Le chercheur de l’Inrae constate par ailleurs une forte activité de lobbying émanant de ces entreprises privées auprès des agences sanitaires, notamment de l’Efsa pour l’Europe. « Ces sociétés sont très fortes, elles connaissent les canaux pour influencer les politiques, à l’inverse des acteurs de l’élevage qui sont en général moins bons dans la communication. » Faut-il poursuivre les recherches sur ces nouveaux aliments au détriment d’activités existantes ? « Évidemment, les entreprises du secteur acquiescent, poursuit Jean-François Hocquette. Du côté des chercheurs du public, nous sommes sceptiques, car il existe d’autres solutions pour mieux dépenser l’argent public. »
L’Italie interdit
En 2019, le groupe de réflexion « RethinkX » affirmait que d’ici à 2030, les industriels de la viande aux États-Unis seraient en faillite à cause de « l’alimentation cellulaire ». Pour que la « viande » cultivée représente 0,4 % de la part du marché mondial de la viande en 2030, il faudrait 22 fois plus de capacité de bioréacteurs que l’industrie pharmaceutique mondiale actuelle est capable de produire, selon une étude de McKinsey, publiée en 2021. De nombreux défis techniques restent à relever pour cette alimentation, la question de son innocuité comme de son impact sur l’environnement fait l’objet de controverse scientifique, et ses coûts de production sont très élevés comme son prix à la vente, à la portée de seuls quelques privilégiés.
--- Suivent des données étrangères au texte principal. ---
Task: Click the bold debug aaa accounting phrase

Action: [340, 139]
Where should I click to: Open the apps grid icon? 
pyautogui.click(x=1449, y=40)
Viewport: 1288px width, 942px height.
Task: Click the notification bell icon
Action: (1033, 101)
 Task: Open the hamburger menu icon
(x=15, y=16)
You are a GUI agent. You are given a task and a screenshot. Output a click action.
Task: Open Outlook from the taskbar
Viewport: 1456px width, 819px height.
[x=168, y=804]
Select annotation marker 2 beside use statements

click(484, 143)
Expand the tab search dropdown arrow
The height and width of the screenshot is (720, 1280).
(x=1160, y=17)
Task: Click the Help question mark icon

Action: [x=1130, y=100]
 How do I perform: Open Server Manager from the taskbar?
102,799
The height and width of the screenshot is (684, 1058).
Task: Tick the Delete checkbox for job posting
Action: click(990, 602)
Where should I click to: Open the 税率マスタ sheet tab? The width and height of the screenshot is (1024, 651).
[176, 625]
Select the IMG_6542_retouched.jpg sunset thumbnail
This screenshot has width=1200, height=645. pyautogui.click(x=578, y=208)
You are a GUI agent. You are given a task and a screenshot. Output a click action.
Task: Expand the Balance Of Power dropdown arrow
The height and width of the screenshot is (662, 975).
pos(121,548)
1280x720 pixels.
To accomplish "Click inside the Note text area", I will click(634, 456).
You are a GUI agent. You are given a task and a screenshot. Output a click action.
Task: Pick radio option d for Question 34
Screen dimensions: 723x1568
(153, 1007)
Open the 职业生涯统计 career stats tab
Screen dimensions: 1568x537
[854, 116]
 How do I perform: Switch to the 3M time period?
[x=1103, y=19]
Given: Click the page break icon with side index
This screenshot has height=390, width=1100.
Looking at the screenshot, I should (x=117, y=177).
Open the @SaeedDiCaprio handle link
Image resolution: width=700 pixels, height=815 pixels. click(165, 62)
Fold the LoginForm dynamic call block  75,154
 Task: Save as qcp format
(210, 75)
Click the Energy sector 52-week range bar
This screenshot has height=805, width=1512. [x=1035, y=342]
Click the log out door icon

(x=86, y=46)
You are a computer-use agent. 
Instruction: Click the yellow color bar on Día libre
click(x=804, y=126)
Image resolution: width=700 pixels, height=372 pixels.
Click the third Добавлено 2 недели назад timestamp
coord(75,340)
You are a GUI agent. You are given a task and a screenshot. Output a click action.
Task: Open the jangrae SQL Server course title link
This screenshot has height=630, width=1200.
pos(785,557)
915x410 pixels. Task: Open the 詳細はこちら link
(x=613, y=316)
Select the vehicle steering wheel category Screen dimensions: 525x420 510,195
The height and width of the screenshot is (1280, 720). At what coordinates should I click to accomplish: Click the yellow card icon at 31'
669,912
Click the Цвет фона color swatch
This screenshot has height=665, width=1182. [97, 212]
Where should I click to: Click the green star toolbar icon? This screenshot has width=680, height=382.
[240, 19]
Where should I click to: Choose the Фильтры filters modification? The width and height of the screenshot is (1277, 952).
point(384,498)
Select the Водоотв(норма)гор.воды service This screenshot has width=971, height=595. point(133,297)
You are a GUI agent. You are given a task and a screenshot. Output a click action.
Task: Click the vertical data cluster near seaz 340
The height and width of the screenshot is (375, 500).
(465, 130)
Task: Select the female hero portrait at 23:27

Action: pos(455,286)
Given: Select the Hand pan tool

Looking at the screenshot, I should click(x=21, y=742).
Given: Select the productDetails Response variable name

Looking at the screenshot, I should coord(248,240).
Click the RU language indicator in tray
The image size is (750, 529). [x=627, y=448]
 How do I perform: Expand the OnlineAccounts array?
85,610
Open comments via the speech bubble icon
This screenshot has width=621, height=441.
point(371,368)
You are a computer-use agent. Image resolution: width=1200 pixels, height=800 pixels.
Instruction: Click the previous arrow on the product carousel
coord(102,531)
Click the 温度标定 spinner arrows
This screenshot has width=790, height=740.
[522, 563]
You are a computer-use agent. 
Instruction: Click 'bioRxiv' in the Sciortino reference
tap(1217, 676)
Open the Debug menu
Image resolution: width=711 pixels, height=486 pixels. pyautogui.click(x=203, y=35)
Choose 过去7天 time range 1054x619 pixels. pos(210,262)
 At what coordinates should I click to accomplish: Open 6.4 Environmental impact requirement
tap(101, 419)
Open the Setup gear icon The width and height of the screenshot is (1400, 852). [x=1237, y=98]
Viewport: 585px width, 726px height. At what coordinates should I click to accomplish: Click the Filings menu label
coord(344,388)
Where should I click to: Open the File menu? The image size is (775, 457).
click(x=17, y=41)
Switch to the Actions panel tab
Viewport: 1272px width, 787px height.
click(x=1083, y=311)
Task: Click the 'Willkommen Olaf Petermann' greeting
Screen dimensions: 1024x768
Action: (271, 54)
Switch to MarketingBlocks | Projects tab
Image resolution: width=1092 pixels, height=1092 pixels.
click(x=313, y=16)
Dans le doute, des pays anticipent pour ne pas se laisser déborder. Sous peine d’amendes pouvant aller jusqu’à 60 000 euros, l’Italie s’apprête à devenir le premier pays au monde à interdire ses entreprises de produire la fameuse « nourriture Frankenstein » comme l’a surnommée l’Organisation mondiale des agriculteurs, qui vient de lancer une pétition internationale contre la viande de synthèse.